Watts and Arizona Sen. John McCain will conduct an outreach tour later this month in Pennsylvania, New Jersey and New York.

Short takes

A FILM FOR W.: At the 1992 Democratic convention, Bill Clinton was introduced with a video titled Man from Hope. Thursday night, George W. Bush got his own film, a 91/2-minute video called The Sky's the Limit. In it, Bush even poked fun at himself a bit. It showed him stumbling over his words and then saying, "I need to laugh at some of the things I say." The film concluded with Bush driving off in his pickup truck with a voice over: "I'm going to remind people that we're lucky to be Americans."

AND A THEME SONG TOO: A new GOP campaign anthem aimed at working families called We the People was introduced Thursday after Bush completed his acceptance speech. The mixture of country, rock 'n' roll and blues includes lyrics such as: "We pay the taxes, we pay the bills so they better pay attention on Capitol Hill." The song is being released by country singer Billy Ray Cyrus along with John Anderson, Waylon Jennings, Danni Leigh, Montgomery Gentry and Yankee Grey.

EVEN SIGNS ARE SCRIPTED: All those signs you see delegates waving? They're handmade, yes, but not homemade by the delegates. They were put together well in advance -- 30,000 of them. Hours before Thursday's final session, young volunteers carefully placed signs on delegate chairs. As for the balloons, 150,000 were filled by local high school students using compressors, and then tied by hand.

CALLING A TRUCE: A rickety political truce emerged Thursday between President Clinton and former President George Bush. Their verbal brawl sputtered to a halt because handlers for both George W. Bush and Al Gore saw the war of words as a risky detour for the candidates.

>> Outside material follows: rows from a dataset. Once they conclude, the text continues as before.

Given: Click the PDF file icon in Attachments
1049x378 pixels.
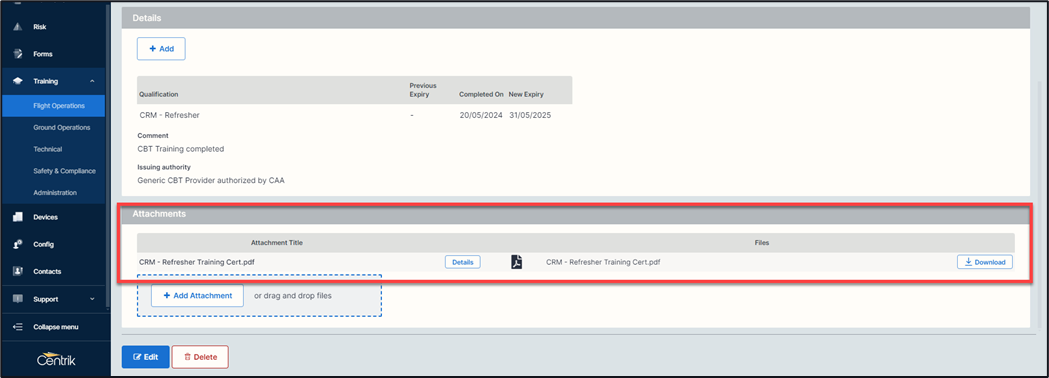Looking at the screenshot, I should click(516, 262).

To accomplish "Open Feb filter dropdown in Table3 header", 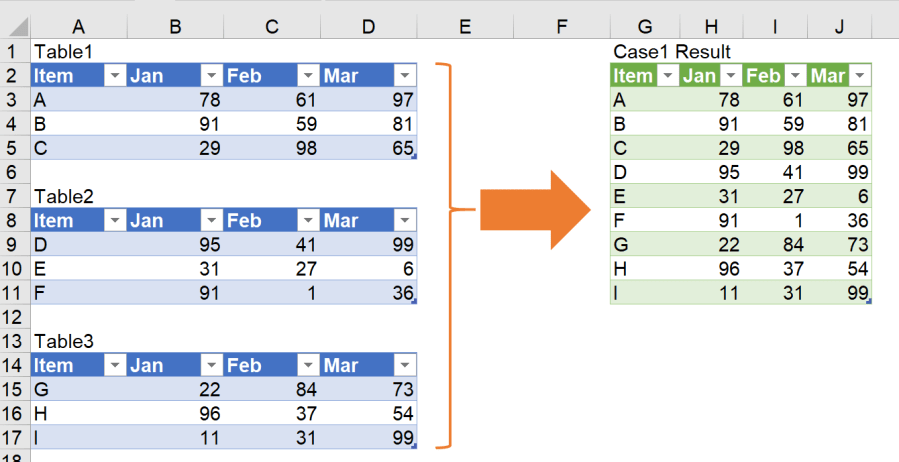I will pyautogui.click(x=307, y=366).
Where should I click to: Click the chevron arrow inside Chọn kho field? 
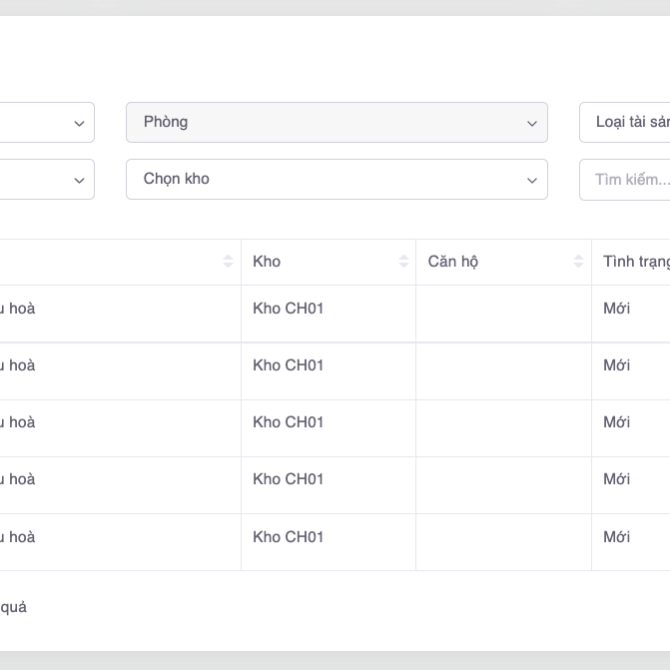coord(531,180)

BAD HAIR DAYS: The convention has been a boon for Philadelphia's hair salons. Many extended their hours to accommodate crowds of Republicans in search of tamer tresses, manicures, pedicures and even massages. Thanks to a hair- and nail-emergency hotline set up by Pierre & Carlo Salon & Spa, Susan Weddington, chairwoman of the Texas delegation, was able to find a quick cure for a chipped nail. "We're just kind of natural women in Texas," Weddington said. "We're not too pretentious, but we do like to have our nails done. It looks good when we wave."

QUOTE OF THE DAY: "I would never live it down if my brother didn't carry Florida. Imagine all the family gatherings for the next 20 years when he looked at me every time and said, "What happened in Florida?' " -- Gov. Jeb Bush at a breakfast Thursday.